3. Naming a trust as your IRA beneficiary… when you want these funds to be fully accessible to your spouse

Assume you want your retirement benefits to go to your spouse. However, your attorney has just drafted this nifty revocable trust that your dieing (forgive the pun) to use. You notice that your trust creates a “Marital Trust” that your spouse has full access to upon your death. Furthermore, upon the death of your spouse the assets in this Marital Trust go to your kids. “Ahhh”, you think, “This is perfect! I’ll name my trust as the beneficiary of my retirement plans and have them go to my spouse via the Marital Trust it creates.” Sounds great and it works… but at a price.
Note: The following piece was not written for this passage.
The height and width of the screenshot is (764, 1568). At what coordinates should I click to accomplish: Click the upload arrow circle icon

If your IRA names a trust as its beneficiary, then your surviving spouse must start distributions the year after your death and your spouse must start taking these distributions over a predetermined number of years (the payout period is based upon a single life annuity table that references your spouse’s age). Now that might not sound too bad; however, the result would be better if you named your spouse directly as the beneficiary. If your spouse is the named beneficiary (not the trust), then he/she would not need to start taking IRA distributions until reaching age 70 1⁄2 and the required annual distribution amount uses a different table which allows for smaller annual required distributions. The moral of the story is that naming your trust as the beneficiary of your retirement benefits can make sense but it does have a potential tax cost.
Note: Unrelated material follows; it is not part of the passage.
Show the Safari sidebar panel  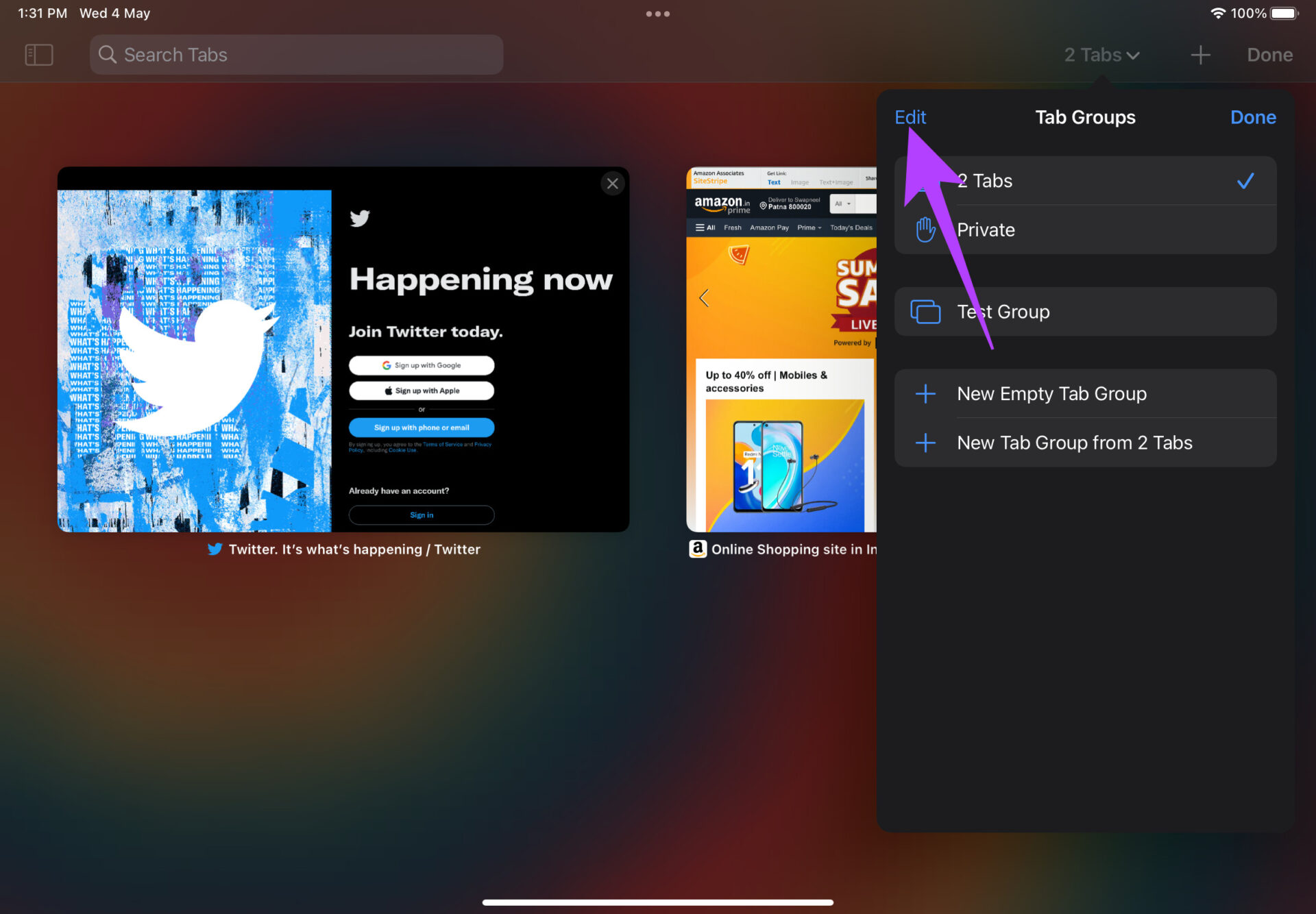39,55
4. Converting a traditional IRA to a Roth… when to doit and when you can’t

Converting a traditional IRA to a Roth before death can reduce estate taxes by removing the income taxes due on the Roth conversion from the taxable estate. (Of course, paying your investment advisor lots and lots of professional fees will also accomplish this goal… but most of us wouldn’t get excited about this “planning strategy”… so what’s the advantage of a Roth conversion?) The advantages are two-fold:

First, you want to consider a Roth Conversion if your estate is taxable. The savings in estate taxes (the estate taxes rate is currently 45%) compensates for the fact that you’re paying the income taxes now.

Second, your life will be simpler as you don’t have to take any distributions from your Roth plus your heirs will receive their distributions income tax-free. (The tax-free aspects of Roths will become more valuable if income tax rates increase… as is probable.)

When shouldn’t you convert to a Roth? Even if you have a taxable estate, you CANNOT convert an inherited IRA to a Roth! That means a nonspouse beneficiary cannot convert an inherited IRA. (There are special rules that allow a spouse to convert an IRA received from their husband our wife if your spouse did not previously inherit this IRA.)

The moral of this story? If you have a taxable estate, consider converting your traditional IRAs to a Roth. You can do this with any IRAs you have created or were inherited from your spouse. However, before making a Roth conversion, talk to your tax advisor as there are income limits that might prohibit your ability to make a Roth conversion.

5. Charitable Bequests from Retirement Assets…let the IRS partially fund your philanthropy

Upon your death, your estate donates $100,000 dollars to your favorite charity, the “Save the Nutria Foundation”. (Nutria are really big water rats that live in Texas swamps.) Your estate is comprised of an IRA worth $200,000 and other assets with a total value of $800,000. If your charitable donation is made from your traditional IRA, the charity will receive the income (tax-free) and your estate and it’s beneficiaries won’t be taxed on this IRA distribution. It’s a double win! In effect, the IRS has funded your donation by not charging you the income taxes that would be due from the IRA distribution. Furthermore, if your estate is large and taxable, you get an estate tax deduction for the full $100,000 contribution.

However, this doesn’t work with charitable bequests from Roth IRAs. Since Roth distributions are income tax-free, you lose the income tax benefit.